Dona berbalik arah memutuskan untuk pulang, namun sebelum pulang, ia menatap rumah-rumah di kampung itu. Sejumlah ibu-ibu sedang menjemur ikan asin sambil bergosip. Tapi Dona tidak berani melewati jalur itu karena ia tahu, topik yang mereka senangi adalah ibunya Dona.
"Sampai kapan ya mereka berhenti bicara tentang Ibu, padahal ibukku hanya sakit dia tidak gila," ucap Dona sambil mengusap pipinya sendiri.
Gadis kecil itu memutar arah sedikit lebih jauh dari pada harus mendengar ibunya yang selalu menjadi bahan omongan para tetangganya.
☘️☘️☘️☘️
Saat tiba di rumah, ia mendengar suara yang sangat ia kenal, tangisan itu mulai terdengar kembali, dengan cepat Dona berlari, lalu langkahnya terhenti di depan pintu kamar ibunya.
“Mas Hakim… Mas Hakim jangan tinggalin aku… aku janji nggak akan nakal lagi… tolong pulang…”
Tangis itu menggema seperti taufan yang merobek dada. Dona berlari masuk. “Ibu… Ibu, aku pulang…”
Ardina duduk di sudut kamar masih memegang ujung rantai yang mengikat kakinya. Tatapannya liar, seperti mencari seseorang yang hilang dari dunia.
"Aku mau keluar ... mau keluar!" teriak wanita itu seolah meminta untuk dilepaskan rantai yang mengikat kakinya.
Dona mencoba untuk membelai wajah ibunya yang kusam. "Bu, jangan di luar ya, dunia luar terlalu keras untuk Ibu," ucap anaknya itu.
Seketika Ardina terdiam ucapan sang anak seolah menenangkan hatinya namun tidak lama kemudian, ingatannya terhadap pria yang bernama Hakim itu datang lagi.
“Mas Hakim… kamu dengar? Dia pulang… anak kita pulang. Kamu nggak mau lihat dia? Mas… Mas Hakim?” suara itu pecah.
Dona meletakkan ikan kecil itu di meja kayu, lalu perlahan mendekat.
“Ibu, ini Dona… Ibu lapar? Aku cari ikan.”
Namun Ardina tak menoleh. Ia memukul-mukul lantai, marah. “Kenapa dia nggak datang, hah?! Tiga tahun aku nunggu… TIGA TAHUN! Apa salahku?!”

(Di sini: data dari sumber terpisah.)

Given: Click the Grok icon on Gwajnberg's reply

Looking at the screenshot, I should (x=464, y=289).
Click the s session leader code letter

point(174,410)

Dona tersentak. Tubuhnya gemetar. Ketika ibunya mulai seperti itu, ia tahu, ia harus menjauh. Ia memeluk dirinya sendiri.
“Ibu jangan marah… Ibu jangan pukul diri sendiri…” ucapnya dengan suara bergetar.

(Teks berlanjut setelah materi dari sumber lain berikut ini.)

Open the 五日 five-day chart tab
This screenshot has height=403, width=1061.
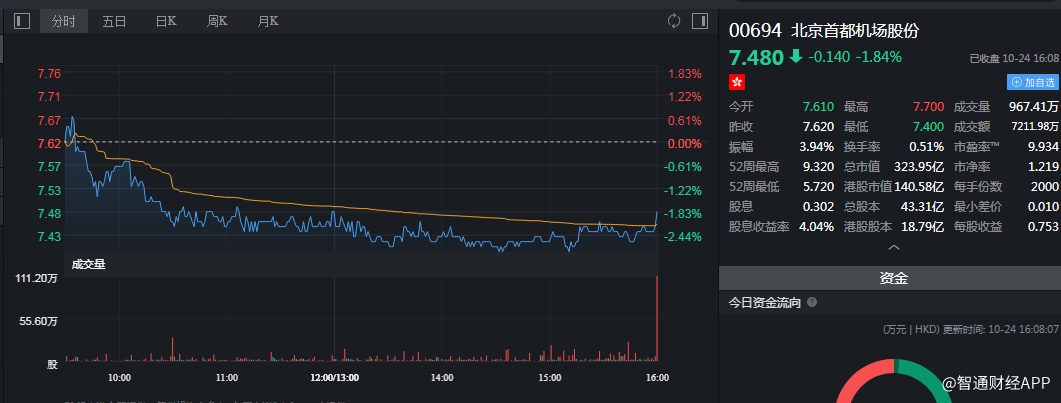click(115, 21)
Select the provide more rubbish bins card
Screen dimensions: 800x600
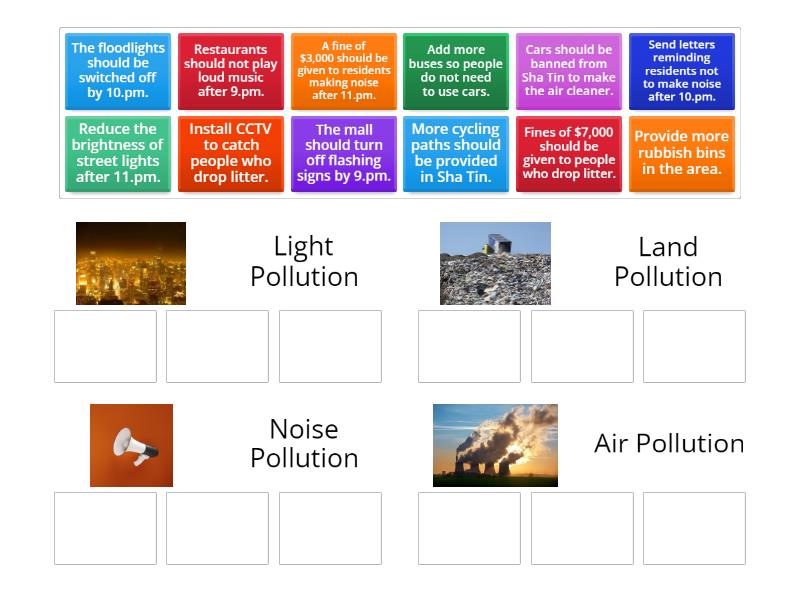[x=680, y=154]
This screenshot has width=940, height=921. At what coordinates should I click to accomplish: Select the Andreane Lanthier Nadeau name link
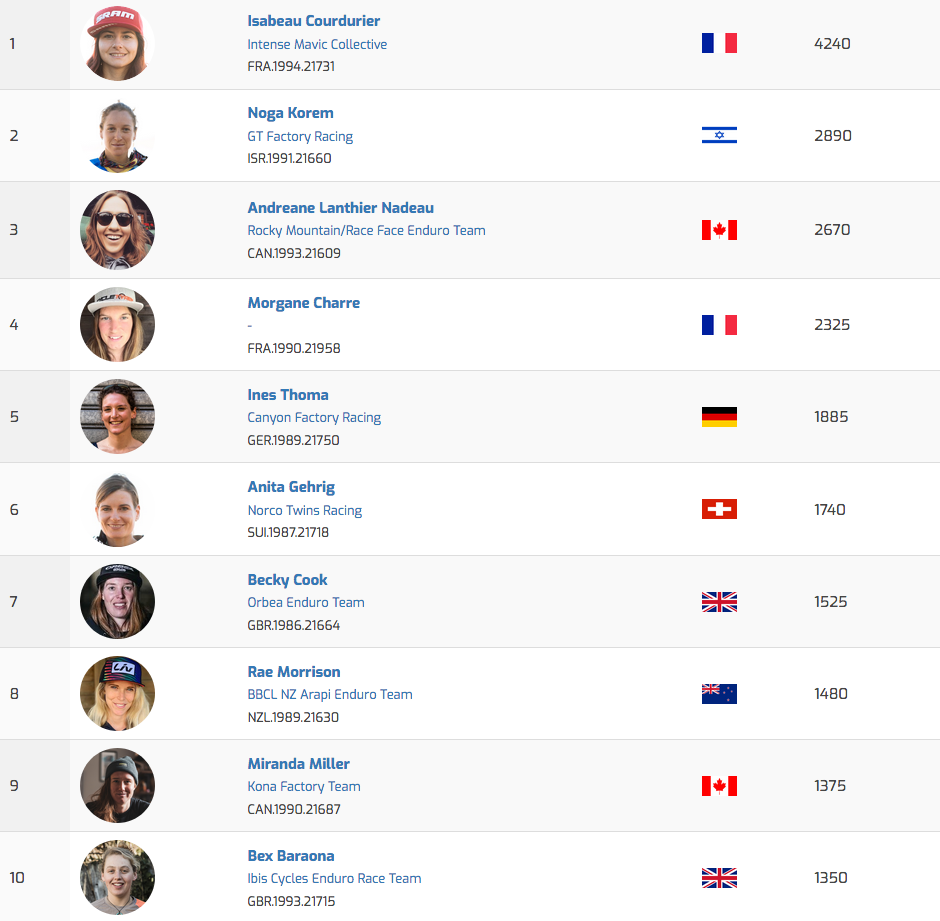point(340,208)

Ardina tak mendengar. Dalam pikirannya nama itu terus memanggil, terus menuntut, terus mengejar.
Dona mundur beberapa langkah.
Air matanya jatuh satu-satu, anak kecil itu merasa lelah, padahal ia hanya ingin ibunya sembuh, agar kehidupannya kembali normal seperti dulu, namun pada kenyataannya ibunya masih belum sembuh juga setelah kepergian ayah sambungnya itu.
Anak kecil itu masih berdiri di ambang pintu, hati kecilnya mulai berbisik. "Ibu tenang ya, kalau Dona sudah besar, Dona janji akan sembuhkan Ibu."
Ia mengusap pipinya sendiri, dan tatapannya tertuju pada rantai yang membelenggu kaki sang ibu.
Di luar rumah, dua orang tetangga sedang mengintip dari celah dinding, berbisik-bisik seakan menonton tontonan.
Dona memejamkan mata. Ia tahu… suatu hari, mereka akan memaksa memanggil petugas, memaksa membawa ibunya pergi. Dan hari itu semakin dekat.
Bersambung ....
Apakah nantinya ibu Dona didatangi petugas puskesmas. Nantikan kelanjutannya ya.
Halo Kakak-Kakak ... tes ombak dulu ya, cerita baru dari seorang anak yang diberi ujian sangat luar biasa. Temani perjalanan Dona ya. 🥰🥰🥰🥰🙏🙏🙏🙏
pergi jauh... ke LN barangkali setelah sukses baru kembali,,tunjukkan kemampuanmu.
semangat......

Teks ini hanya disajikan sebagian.